Keeping it Quiet: Ryall on the 'Frazetta's Neanderthal'

April will see the release of the first silent issue in the Frazetta Comics line: Frank Frazetta’s Neanderthal.

The one shot takes the well-established foundation established in the previous Frazetta Comics releases of telling stories inspired by the original paintings of Frank Frazetta into a new direction. Featuring art by Tim Vigil and Jay Fotos, Neanderthal is scripted by Chris Ryall, writer of Groom Lake, Zombies vs Robots, and Clive Barker’s The Great and Secret Show and, in his civilian identity, Publisher and Editor-in-Chief of IDW Publishing

Ryall took some time away from multi-tasking to discuss the unique nature of this special Frazetta Comics release.

Newsarama: So Chris, this comic marks the first time you’ve written a comic for someone other than IDW Publishing. How did it all come about?

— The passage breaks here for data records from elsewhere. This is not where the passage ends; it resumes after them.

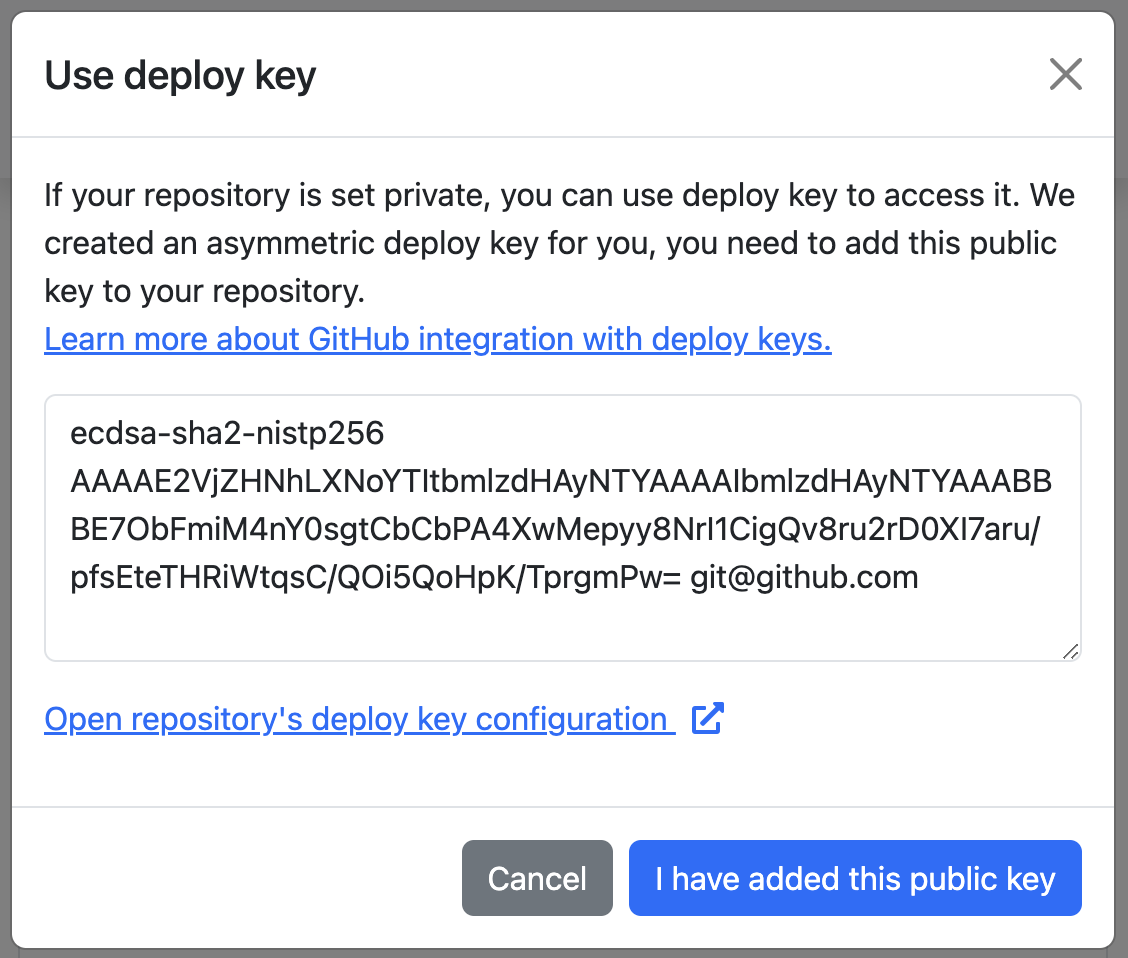Open Learn more about GitHub integration link
Image resolution: width=1128 pixels, height=958 pixels.
pos(437,340)
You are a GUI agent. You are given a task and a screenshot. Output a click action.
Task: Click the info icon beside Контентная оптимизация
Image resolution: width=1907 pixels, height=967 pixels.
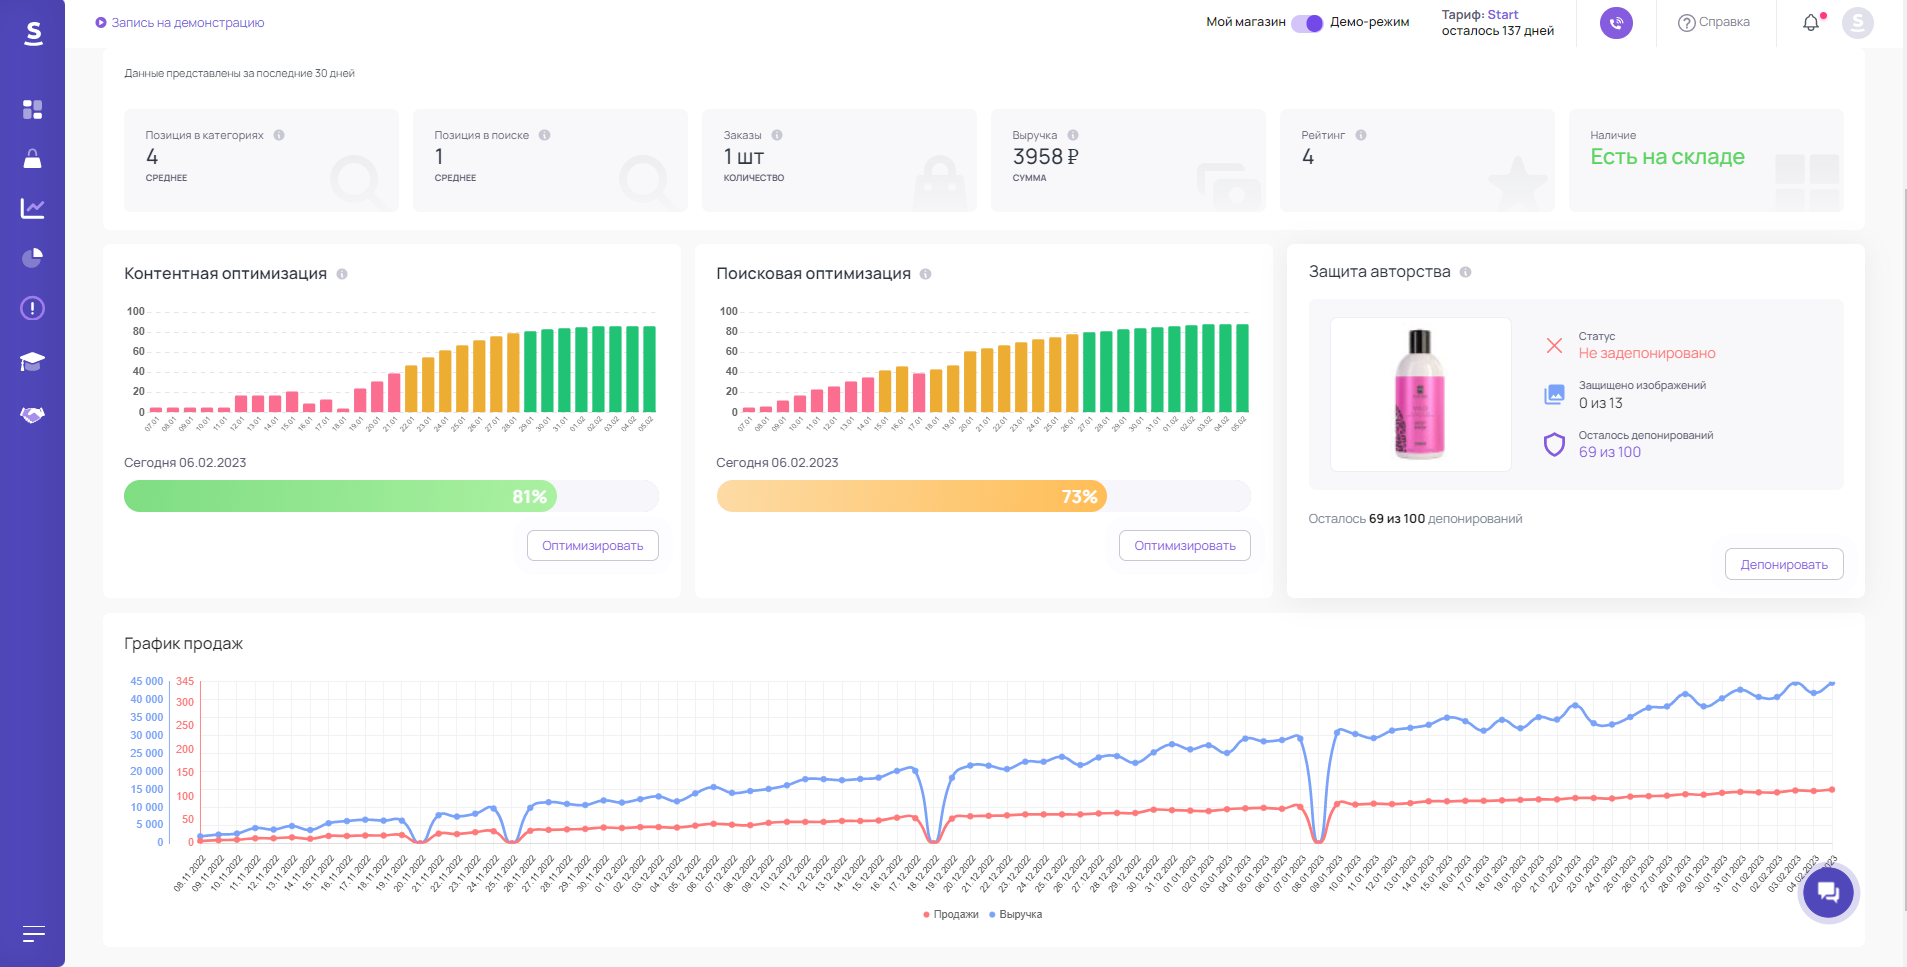pos(342,274)
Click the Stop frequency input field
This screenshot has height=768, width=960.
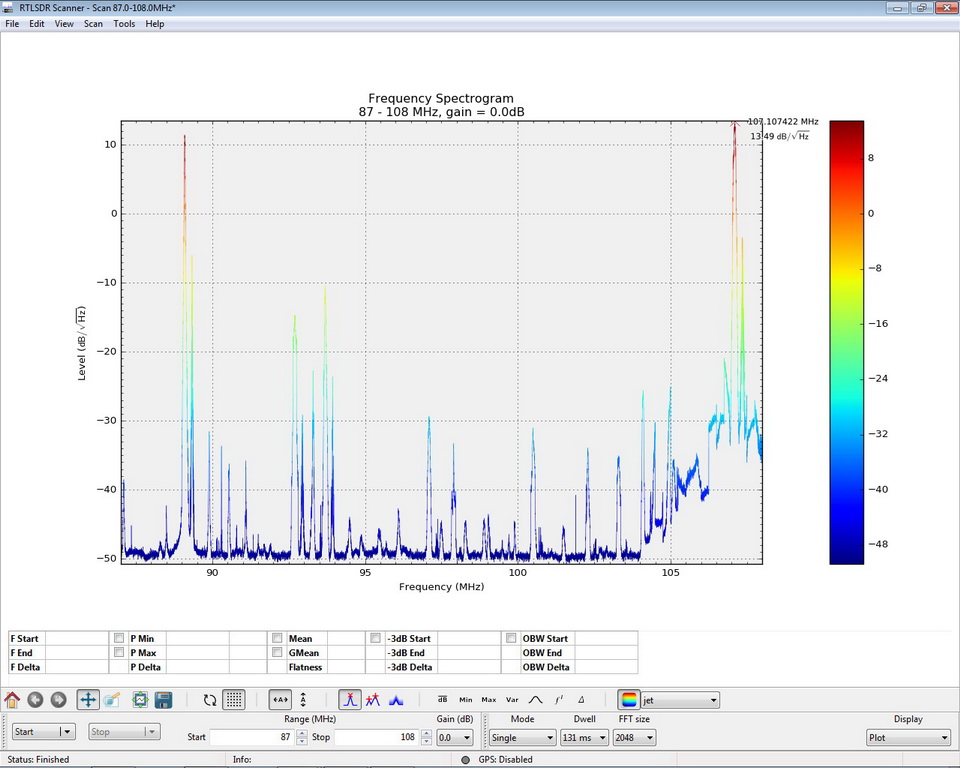(376, 737)
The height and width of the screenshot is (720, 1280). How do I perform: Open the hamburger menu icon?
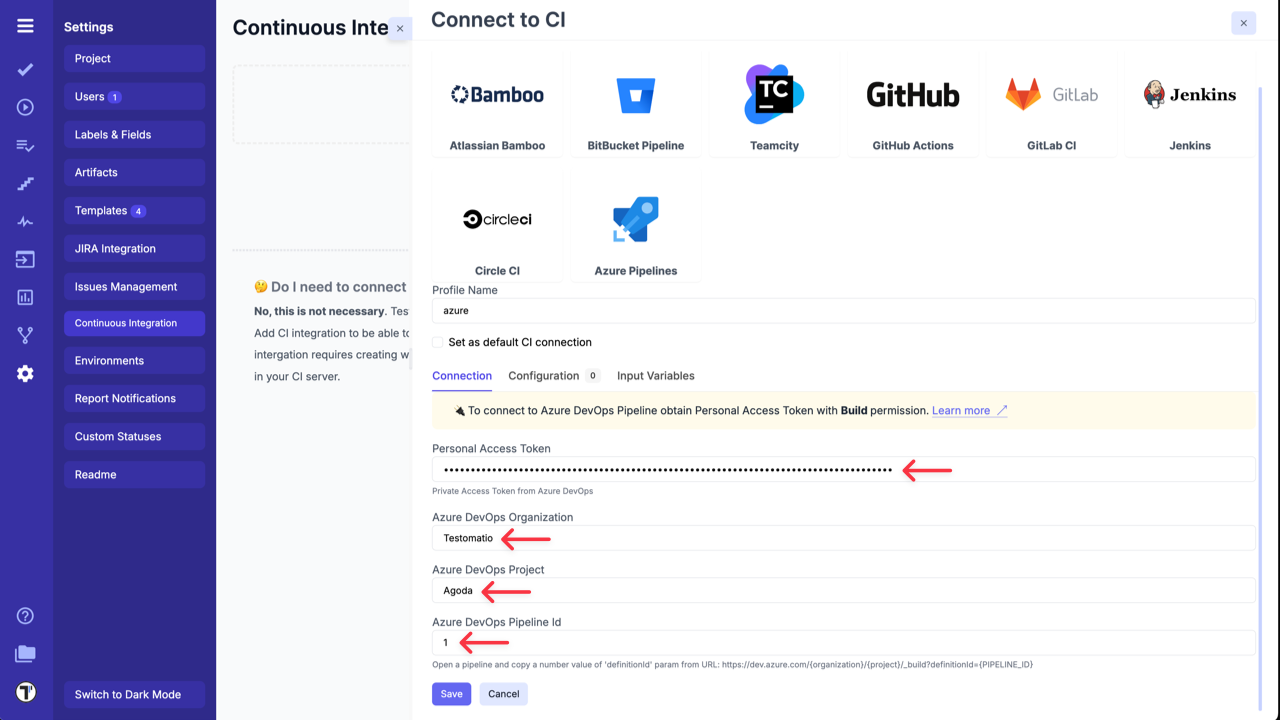point(25,26)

Chris Ryall: I’ve worked with Jay for years on different IDW comics I’ve written, from George A. Romero’s Land of the Dead to The Great and Secret Show to Beowulf, and always had a great working relationship with him. We’ve talked about the whole Frazetta Comics line that he’s run so impressively, and I think I offhandedly mentioned how much I’d like to write one some day. Well, some day become one day, when Jay asked if I’d be up for doing one. The original plan was to keep the entire creative team together—Gabriel Rodriguez was the artist on all the above comics I did with Jay—but Gabe’s duties on Locke & Key kept that from happening. Anyway, I accepted, looked over a handful of the available Frazetta paintings and narrowed it down to two—“Neanderthal” and “Mammoth.” I loved the idea of telling a story set in our prehistory, which is why those two images appealed to me. Once we settled on “Neanderthal,” we were off and running.

NRAMA: What’s the story with Neanderthal, anyway? Where did you take the story?

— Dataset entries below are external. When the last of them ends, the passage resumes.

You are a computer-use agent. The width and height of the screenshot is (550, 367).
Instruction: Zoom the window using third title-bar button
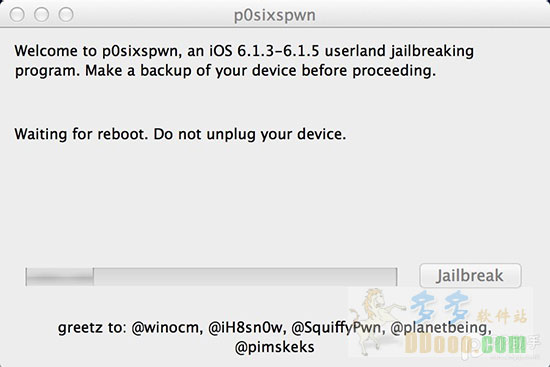point(66,15)
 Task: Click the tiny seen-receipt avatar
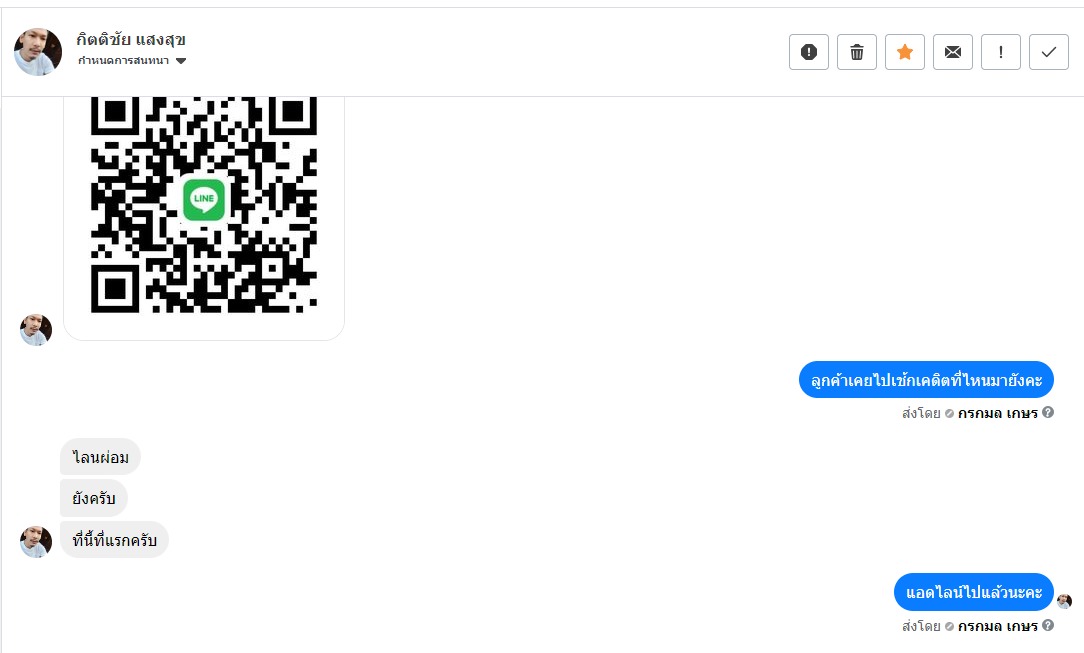point(1064,601)
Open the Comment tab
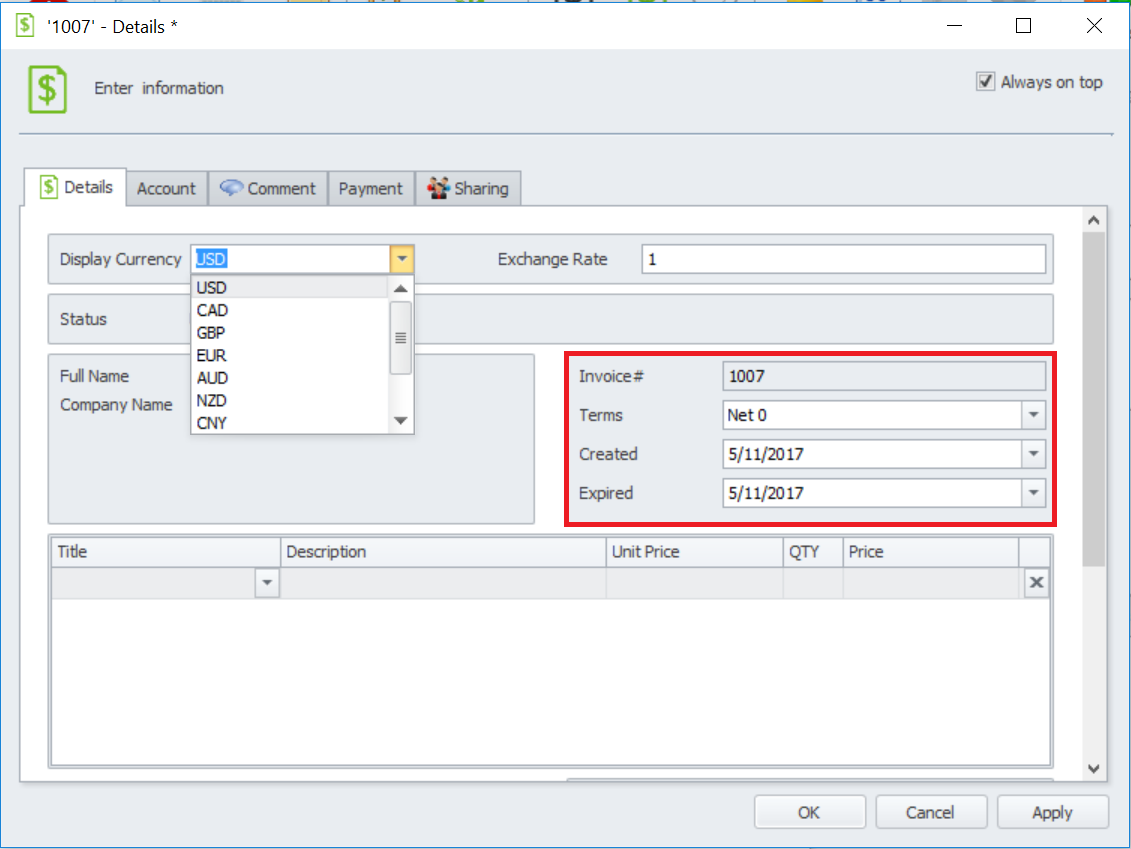The image size is (1131, 849). coord(268,188)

CR: Jay and I spent some time kicked around some story ideas for this one, and the original idea for it came out of one of Jay’s suggestions. He had a great idea of where it could go, I came up with what I thought was a unique way to end the story he started, and it developed from there. Gabriel Rodriguez, when we first talked to him, even had a thought about a final “coda” to the story that worked well. So it was a very collaborative story all around.

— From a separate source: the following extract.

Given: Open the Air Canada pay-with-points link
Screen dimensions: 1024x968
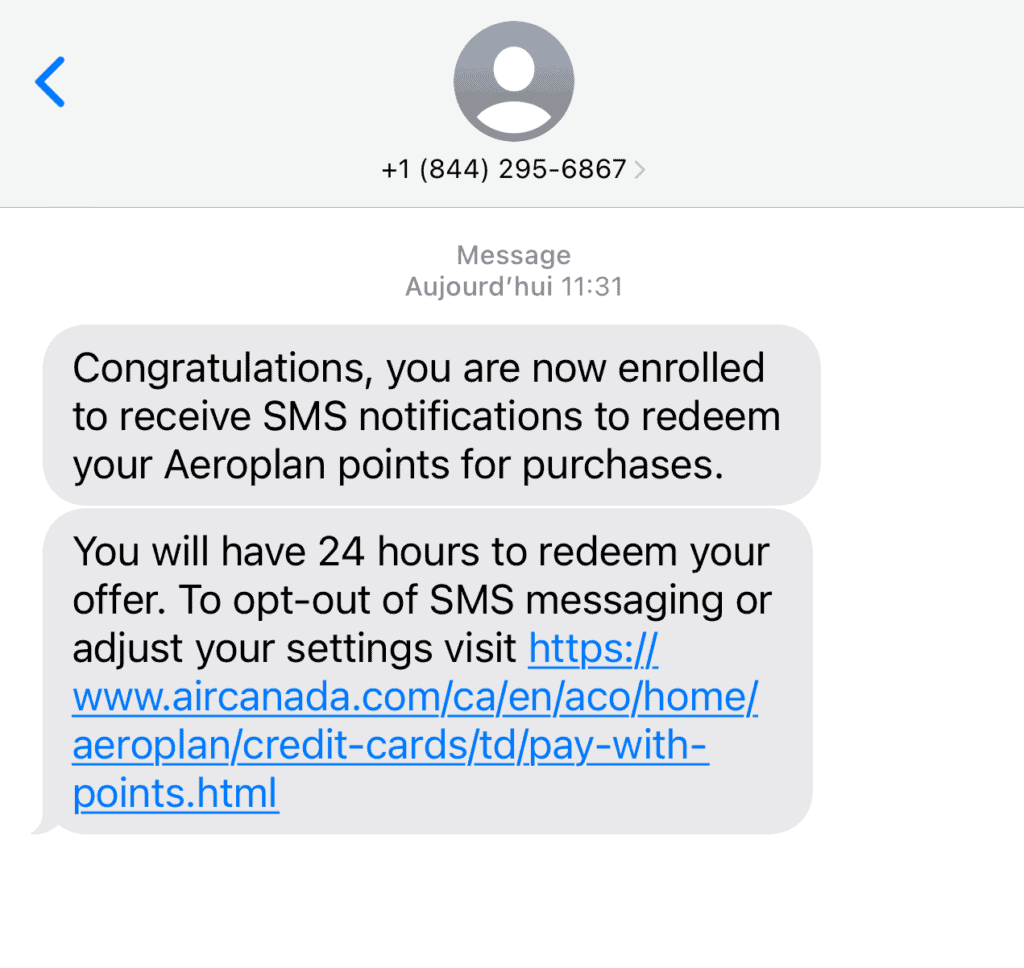Looking at the screenshot, I should tap(416, 697).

Incidentally, I know the Frazetta Comics line is Jay’s baby and he’s been shepherding things so nicely from the start, but this issue is really a “Fotos tour-de-force.” From working with me on the story to doing some layouts and page breakdowns and some other art besides, and then laying it all together and coloring and lettering the book, he’s more of the headliner than Tim or I.

NRAMA: How did you settle on doing this issue silently?

CR: When I first started thinking about it, there was a few ways to go with doing Neanderthals: one is to use captions with the characters’ interior monologue, which seemed very foolish (“Ugh. Me the best there is at what I do, but what me do is… try to discover fire.” Nahhh). Or there was the option of actually scripting rough dialogue or grunts for the characters, which also didn’t feel right. It dawned on me that back in the days before language developed, communication was much more physical than verbal, so it all just felt more natural—and like a really nice writing challenge—to do it silently.

Neanderthal, page 1

Incidentally, when we say “silent,” it’s not entirely wordless. There’re time/place-setting captions on page one to let longtime Frazetta Comics readers know when and where this story fits in. And there are lots of sound effects, some screaming, and the like. But no character dialogue. Which made for maybe the most interesting scripting I’ve ever done. I typically challenge myself not to do interior-monologue captions when I write, lest I become reliant on them to tell a story, and this was another step removed from that. There were no real shortcuts that could be taken. And it puts a helluva lot more onus on the artists to tell the story and communicate some of the more subtle bits visually without any words to help them out. Luckily, Tim and Jay got what I wanted to do and are well up to the task.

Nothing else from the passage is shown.